In 2007, IT technician Hervé Falciani of the Swiss banking arm of British bank HSBC fled to France with a massive treasure trove of banking data stolen from his former employer. He revealed endemic corruption at HSBC, including account information for many of the world's richest tax evaders.

Now, an investigation by the Guardian, the French paper Le Monde, BBC Panorama and other journalists working with the Washington-based International Consortium of Investigative Journalists has dug through those files and come to some astonishing conclusions.

The Guardian reports that HSBC illegally allowed clients to withdraw huge amounts of cash in whichever currency they requested, marketed secret bank accounts to wealthy tax-dodgers and concealed "black" accounts from authorities. 

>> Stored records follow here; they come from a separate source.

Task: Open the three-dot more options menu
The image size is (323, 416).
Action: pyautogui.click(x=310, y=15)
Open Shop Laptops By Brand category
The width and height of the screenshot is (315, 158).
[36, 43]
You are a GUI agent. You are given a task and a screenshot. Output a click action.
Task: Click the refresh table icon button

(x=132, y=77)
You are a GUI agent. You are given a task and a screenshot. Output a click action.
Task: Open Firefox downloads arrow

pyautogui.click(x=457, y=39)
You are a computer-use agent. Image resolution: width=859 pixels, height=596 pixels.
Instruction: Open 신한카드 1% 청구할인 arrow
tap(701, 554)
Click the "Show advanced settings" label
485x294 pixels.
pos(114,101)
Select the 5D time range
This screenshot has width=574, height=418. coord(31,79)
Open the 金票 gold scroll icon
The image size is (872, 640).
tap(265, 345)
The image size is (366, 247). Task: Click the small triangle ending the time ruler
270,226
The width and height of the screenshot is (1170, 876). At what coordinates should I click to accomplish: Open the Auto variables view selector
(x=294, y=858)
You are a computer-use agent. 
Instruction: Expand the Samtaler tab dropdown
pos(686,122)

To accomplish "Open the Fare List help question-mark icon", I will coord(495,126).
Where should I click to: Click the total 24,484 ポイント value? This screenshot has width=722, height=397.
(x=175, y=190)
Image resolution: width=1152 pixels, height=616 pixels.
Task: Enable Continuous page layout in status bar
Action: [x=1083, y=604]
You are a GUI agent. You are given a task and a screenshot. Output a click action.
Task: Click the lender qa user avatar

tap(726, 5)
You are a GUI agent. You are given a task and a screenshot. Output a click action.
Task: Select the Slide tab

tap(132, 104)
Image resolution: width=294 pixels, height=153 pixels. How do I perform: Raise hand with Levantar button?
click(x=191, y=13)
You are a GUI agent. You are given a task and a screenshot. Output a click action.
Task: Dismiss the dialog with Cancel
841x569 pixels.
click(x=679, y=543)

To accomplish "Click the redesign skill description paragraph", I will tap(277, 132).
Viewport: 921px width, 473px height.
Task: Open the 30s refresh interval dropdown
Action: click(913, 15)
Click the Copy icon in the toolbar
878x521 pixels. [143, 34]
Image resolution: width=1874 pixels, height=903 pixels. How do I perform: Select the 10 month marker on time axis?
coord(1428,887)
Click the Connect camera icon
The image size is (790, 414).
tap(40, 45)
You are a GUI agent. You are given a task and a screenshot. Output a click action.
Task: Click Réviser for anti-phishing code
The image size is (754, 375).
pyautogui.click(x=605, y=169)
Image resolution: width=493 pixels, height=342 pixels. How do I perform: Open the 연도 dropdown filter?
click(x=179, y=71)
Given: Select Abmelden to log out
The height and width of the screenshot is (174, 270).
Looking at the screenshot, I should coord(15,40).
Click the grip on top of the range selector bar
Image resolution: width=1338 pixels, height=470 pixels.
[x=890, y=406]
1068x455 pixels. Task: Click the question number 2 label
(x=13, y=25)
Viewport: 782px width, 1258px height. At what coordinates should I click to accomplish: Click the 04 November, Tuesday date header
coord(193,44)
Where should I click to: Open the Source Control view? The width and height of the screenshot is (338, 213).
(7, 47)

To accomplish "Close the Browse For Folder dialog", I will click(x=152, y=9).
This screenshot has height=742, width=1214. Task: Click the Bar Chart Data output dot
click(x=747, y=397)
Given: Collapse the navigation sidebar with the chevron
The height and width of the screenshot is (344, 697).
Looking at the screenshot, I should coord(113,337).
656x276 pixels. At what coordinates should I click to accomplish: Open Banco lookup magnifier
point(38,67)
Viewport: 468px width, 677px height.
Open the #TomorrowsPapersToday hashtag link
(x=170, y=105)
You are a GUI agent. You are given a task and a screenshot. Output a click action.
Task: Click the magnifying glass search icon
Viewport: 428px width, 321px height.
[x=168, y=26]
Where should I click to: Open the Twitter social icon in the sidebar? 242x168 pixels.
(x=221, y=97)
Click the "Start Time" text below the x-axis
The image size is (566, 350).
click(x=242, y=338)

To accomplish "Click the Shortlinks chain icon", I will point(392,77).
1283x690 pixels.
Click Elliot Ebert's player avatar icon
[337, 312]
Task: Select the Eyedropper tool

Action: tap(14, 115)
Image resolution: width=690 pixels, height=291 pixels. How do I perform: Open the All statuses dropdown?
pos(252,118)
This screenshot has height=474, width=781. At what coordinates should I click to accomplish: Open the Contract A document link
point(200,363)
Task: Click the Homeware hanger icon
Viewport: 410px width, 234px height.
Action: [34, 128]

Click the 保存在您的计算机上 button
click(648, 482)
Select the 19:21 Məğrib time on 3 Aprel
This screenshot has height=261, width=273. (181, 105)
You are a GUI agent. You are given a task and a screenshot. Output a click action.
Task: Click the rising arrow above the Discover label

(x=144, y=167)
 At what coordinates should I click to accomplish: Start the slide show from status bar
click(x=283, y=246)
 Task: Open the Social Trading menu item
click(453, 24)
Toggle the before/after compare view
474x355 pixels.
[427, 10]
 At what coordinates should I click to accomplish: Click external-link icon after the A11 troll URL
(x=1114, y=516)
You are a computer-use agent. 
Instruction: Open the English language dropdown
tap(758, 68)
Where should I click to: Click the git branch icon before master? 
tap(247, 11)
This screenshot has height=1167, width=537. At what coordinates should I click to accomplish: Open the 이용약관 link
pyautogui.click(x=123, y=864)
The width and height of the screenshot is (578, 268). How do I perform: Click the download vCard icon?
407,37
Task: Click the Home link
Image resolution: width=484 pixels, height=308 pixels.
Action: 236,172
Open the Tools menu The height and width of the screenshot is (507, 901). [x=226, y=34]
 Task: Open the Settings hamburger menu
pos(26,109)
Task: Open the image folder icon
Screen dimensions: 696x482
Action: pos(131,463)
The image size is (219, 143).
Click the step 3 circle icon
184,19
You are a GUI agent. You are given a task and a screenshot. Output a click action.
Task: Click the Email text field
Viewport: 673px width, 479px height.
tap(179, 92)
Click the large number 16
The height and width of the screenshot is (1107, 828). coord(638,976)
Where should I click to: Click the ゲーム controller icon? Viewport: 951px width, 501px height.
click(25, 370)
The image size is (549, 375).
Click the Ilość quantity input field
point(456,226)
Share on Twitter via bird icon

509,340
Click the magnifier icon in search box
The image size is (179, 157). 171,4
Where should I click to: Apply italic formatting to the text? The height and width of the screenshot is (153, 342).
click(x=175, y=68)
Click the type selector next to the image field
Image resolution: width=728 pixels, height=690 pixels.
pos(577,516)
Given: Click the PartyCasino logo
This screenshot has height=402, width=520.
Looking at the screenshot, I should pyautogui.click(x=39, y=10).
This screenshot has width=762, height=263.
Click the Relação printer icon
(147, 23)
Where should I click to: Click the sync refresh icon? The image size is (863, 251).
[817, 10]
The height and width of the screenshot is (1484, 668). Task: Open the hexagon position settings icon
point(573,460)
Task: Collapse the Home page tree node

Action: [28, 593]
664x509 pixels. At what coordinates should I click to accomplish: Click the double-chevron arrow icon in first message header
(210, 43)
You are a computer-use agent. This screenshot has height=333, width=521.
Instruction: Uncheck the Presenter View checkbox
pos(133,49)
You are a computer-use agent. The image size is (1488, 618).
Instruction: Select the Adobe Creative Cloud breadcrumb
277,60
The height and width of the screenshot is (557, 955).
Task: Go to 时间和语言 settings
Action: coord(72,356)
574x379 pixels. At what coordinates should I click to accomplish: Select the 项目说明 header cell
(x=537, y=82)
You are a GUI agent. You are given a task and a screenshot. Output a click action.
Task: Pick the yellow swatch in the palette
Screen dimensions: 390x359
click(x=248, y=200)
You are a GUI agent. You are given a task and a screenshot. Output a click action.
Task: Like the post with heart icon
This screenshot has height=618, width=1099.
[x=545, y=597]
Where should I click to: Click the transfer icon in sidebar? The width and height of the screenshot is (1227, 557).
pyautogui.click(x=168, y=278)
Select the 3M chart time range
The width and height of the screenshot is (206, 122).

From 2005 to 2007, the bank helped more than $120 billion in 30,000 accounts drop off the map, hidden from taxation and government regulators. The report shows that the accounts are "associated with more than 100,000 people and legal entities from more than 200 nations, ranging from the legitimate to the illicit," Bloomberg reported.

"These revelations confirm that banking secrecy has been used to avoid taxation," Vanessa Mock, a European Union spokeswoman for tax affairs, told Bloomberg on Monday. But the worst part isn't necessarily that clients were avoiding taxes, the worst part is who some of their clients were.

Ramon Espinosa/AP

A wretched hive of scum and villainy: Bloomberg reports that the full list of account holders include "drug cartels, arms dealers, tax evaders and fugitive diamond merchants," as well as "terror suspects" and people linked to autocratic regimes.

HSBC provided a secret account for Frantz Merceron, political operative for the late Haitian President Jean-Claude "Baby Doc" Duvalier, who was accused of embezzling hundreds of millions before fleeing his country. One of Duvalier's former finance ministers, Merceron personally arranged the dictator's exit strategy and even escorted couriers handling bags of cash.

Merceron wasn't the only former government official to find a safe haven in HSBC. A finance minister who fled Egypt during the 2011 protests against then-President Hosni Mubarak, Rachid Mohamed Rachid, had an account worth $31 million.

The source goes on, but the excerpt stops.